Reproduce the entries below word for word, from the start of the entries down to the line containing "(x=278, y=708)", including that line.

>>

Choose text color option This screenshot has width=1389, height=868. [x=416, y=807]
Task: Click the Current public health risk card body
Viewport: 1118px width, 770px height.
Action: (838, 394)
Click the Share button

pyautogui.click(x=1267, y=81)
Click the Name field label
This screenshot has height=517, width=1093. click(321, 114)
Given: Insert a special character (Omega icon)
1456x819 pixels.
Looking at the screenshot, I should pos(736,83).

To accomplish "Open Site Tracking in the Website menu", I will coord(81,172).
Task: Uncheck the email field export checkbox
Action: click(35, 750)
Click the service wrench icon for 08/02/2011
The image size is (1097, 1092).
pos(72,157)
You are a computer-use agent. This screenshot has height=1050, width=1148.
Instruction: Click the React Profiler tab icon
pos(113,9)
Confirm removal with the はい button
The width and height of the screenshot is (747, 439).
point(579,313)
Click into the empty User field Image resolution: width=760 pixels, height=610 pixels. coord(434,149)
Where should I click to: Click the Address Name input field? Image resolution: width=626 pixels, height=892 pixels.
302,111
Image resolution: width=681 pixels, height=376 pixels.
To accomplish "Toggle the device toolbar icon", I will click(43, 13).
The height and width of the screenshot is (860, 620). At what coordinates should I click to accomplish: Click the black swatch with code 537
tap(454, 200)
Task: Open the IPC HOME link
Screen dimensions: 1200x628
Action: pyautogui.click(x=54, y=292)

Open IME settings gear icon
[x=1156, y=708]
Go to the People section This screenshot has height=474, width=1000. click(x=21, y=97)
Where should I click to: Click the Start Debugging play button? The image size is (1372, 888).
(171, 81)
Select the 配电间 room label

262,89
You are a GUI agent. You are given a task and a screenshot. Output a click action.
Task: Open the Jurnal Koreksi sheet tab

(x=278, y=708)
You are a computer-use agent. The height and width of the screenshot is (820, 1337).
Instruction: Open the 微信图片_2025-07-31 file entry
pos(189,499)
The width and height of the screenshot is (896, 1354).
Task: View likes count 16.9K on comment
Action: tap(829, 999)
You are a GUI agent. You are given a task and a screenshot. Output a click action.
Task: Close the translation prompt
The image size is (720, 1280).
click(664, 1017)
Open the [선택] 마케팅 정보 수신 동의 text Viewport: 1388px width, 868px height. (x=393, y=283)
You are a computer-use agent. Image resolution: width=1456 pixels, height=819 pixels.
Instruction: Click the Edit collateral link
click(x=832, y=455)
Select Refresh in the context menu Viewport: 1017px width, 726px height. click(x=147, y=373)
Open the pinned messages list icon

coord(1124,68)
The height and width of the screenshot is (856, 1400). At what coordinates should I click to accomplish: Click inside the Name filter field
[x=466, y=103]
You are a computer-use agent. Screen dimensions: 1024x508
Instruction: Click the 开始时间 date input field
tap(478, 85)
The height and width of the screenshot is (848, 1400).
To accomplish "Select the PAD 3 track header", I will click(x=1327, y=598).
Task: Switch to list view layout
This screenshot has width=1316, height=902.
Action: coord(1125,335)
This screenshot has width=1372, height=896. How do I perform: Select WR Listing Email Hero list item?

<<

Response to the exercise:
Choose text color option This screenshot has width=1389, height=868. [x=416, y=807]
Task: Click the Current public health risk card body
Viewport: 1118px width, 770px height.
Action: (838, 394)
Click the Share button

pyautogui.click(x=1267, y=81)
Click the Name field label
This screenshot has height=517, width=1093. click(321, 114)
Given: Insert a special character (Omega icon)
1456x819 pixels.
Looking at the screenshot, I should pos(736,83).

To accomplish "Open Site Tracking in the Website menu", I will coord(81,172).
Task: Uncheck the email field export checkbox
Action: click(35, 750)
Click the service wrench icon for 08/02/2011
The image size is (1097, 1092).
pos(72,157)
You are a computer-use agent. This screenshot has height=1050, width=1148.
Instruction: Click the React Profiler tab icon
pos(113,9)
Confirm removal with the はい button
The width and height of the screenshot is (747, 439).
point(579,313)
Click into the empty User field Image resolution: width=760 pixels, height=610 pixels. coord(434,149)
Where should I click to: Click the Address Name input field? Image resolution: width=626 pixels, height=892 pixels.
302,111
Image resolution: width=681 pixels, height=376 pixels.
To accomplish "Toggle the device toolbar icon", I will click(43, 13).
The height and width of the screenshot is (860, 620). At what coordinates should I click to accomplish: Click the black swatch with code 537
tap(454, 200)
Task: Open the IPC HOME link
Screen dimensions: 1200x628
Action: pyautogui.click(x=54, y=292)

Open IME settings gear icon
[x=1156, y=708]
Go to the People section This screenshot has height=474, width=1000. click(x=21, y=97)
Where should I click to: Click the Start Debugging play button? The image size is (1372, 888).
(171, 81)
Select the 配电间 room label

262,89
You are a GUI agent. You are given a task and a screenshot. Output a click action.
Task: Open the Jurnal Koreksi sheet tab

(x=278, y=708)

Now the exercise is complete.